Lo sé, no siempre hablar de cuestiones religiosas atrapa al lector, menos aún cuando la sociedad está determinada muchas veces por cuestiones no tan profundas (por no decir frívolas e intrascendentes). Y también lo sé, muchos religiosos hicieron muy bien las cosas como para que la religión aburriera.

Algunos, que no comprenden nada o están obnubilados por sus estructuras institucionales, aburren con sus discursos. Pero la verdad es que si fueran aplicados los principios religiosos, si los servidores de Dios y los que se dicen creyentes actuaran conforme a la cuestión social establecida por Dios, la vida en este mundo sería casi estupenda.

Dice La Torá (los cinco primeros libros de la Biblia y Libro Sagrado del judaísmo) que, cuando se recoge la cosecha, los frutos de las esquinas de los campos deben quedar para los pobres y prosélitos. Este principio solidario, extendido a otras formas de producción y comercio, mandato de Dios a la humanidad, se dejó de observar. Y hay muchos principios más que no se aplican.

Esta suerte de prólogo viene al caso para hablar de la corrupción, que en la Argentina algunas personas le rinden culto, como se sabe, a través de la “viveza criolla”. Cabe la pregunta: ¿la viveza criolla o corrupción es contagiosa?
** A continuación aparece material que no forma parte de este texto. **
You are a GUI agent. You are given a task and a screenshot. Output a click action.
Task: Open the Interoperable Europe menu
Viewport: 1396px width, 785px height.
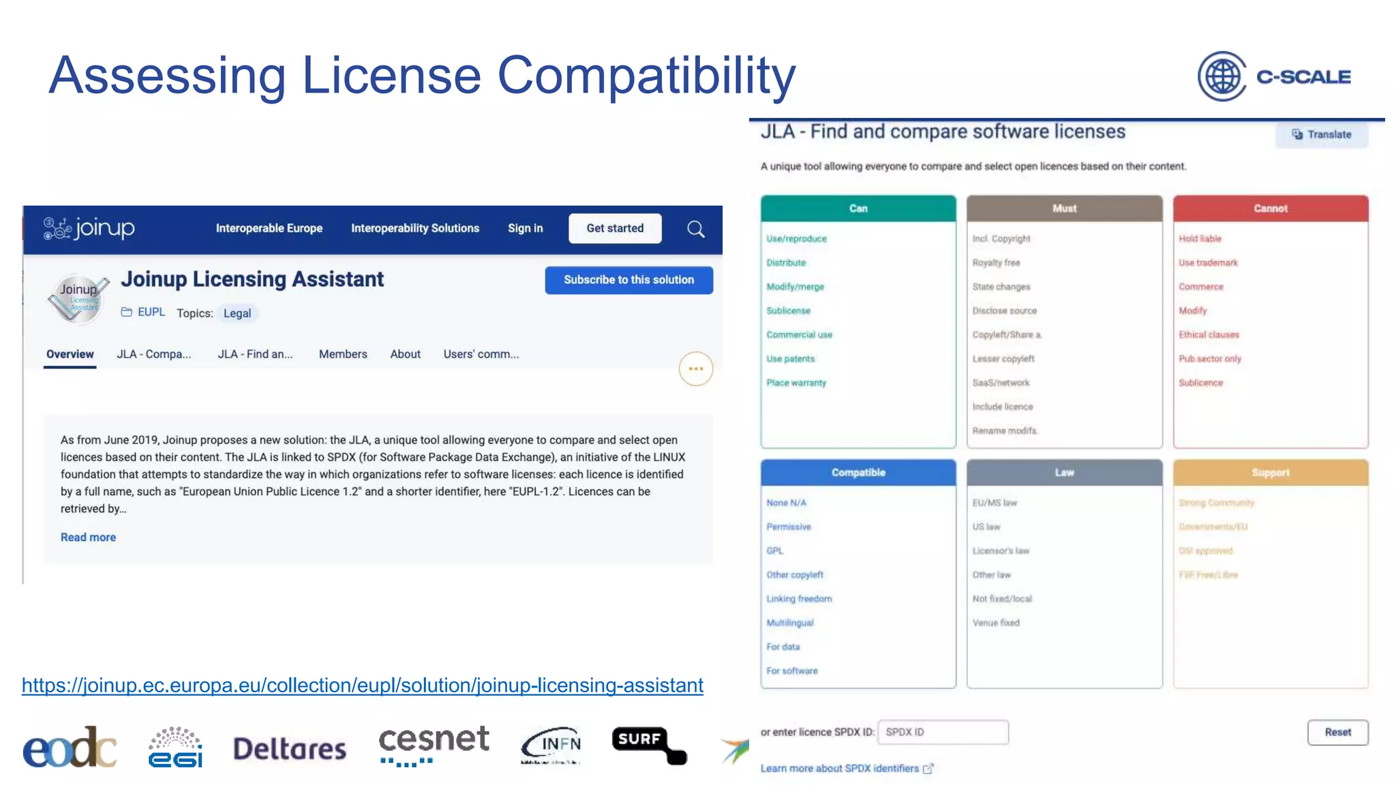[269, 228]
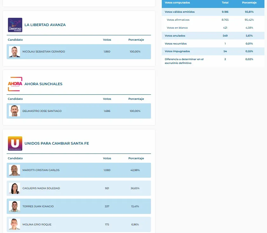
Task: Open Delmastro Jose Santiago's candidate photo
Action: (x=14, y=111)
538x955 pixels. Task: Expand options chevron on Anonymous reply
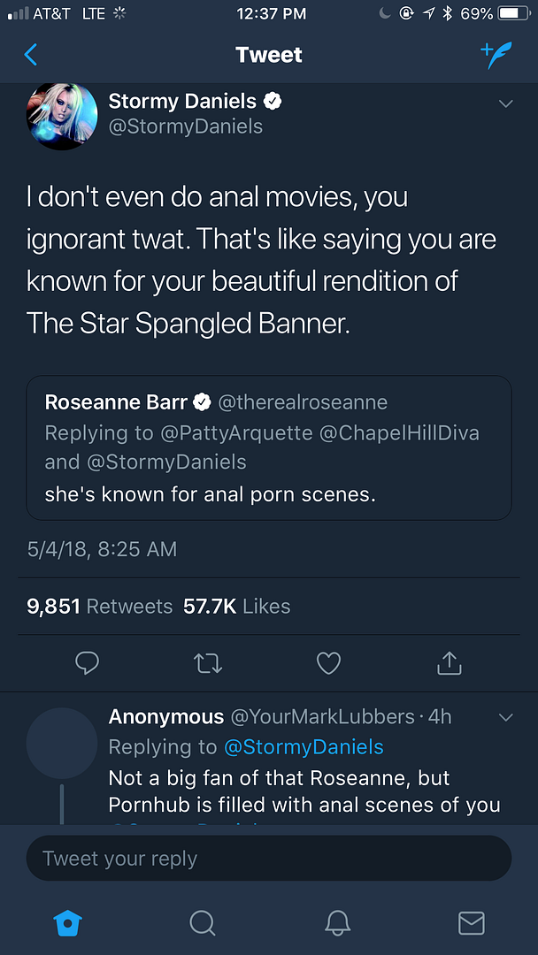coord(506,717)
En nuestra sociedad ya preocupa cómo cada día se acentúa más la moda del corrupto. Antes se escuchaba la palabra corrupción cuando un funcionario realizaba alguna maniobra fraudulenta y era descubierto.

Con el paso del tiempo ya no hizo falta ocupar un alto cargo, la gente se fue acostumbrando a ser corrupta en niveles más bajos de acción. Se podría decir que la corrupción se generalizó y se transmitió de una generación a otra y de un nivel más alto a otro más bajo. Ahora el más chico se corrompe con el ejemplo del más grande y, en menor escala, pero no en menor calidad de degradación, realiza también su “acto corrupto”.

La corrupción, como la cocaína, es consumida tanto por el poderoso, que gracias a esta conducta hace fortuna, como por el pequeño comerciante que adrede da mal un vuelto o acomoda la balanza para que pese de menos y así procura unos pesos más a fin de mes. A la corrupción la practica el rico y la practica el pobre. Las formas de estafa son muchas y variadas, pero el fin siempre es el mismo: sacar ventaja de una situación aunque ello determine la aflicción de otro.

La pérdida de algunos valores, vigorosos en otros tiempos, hizo que las personas se transformen, a veces, en seres egoístas y corruptos.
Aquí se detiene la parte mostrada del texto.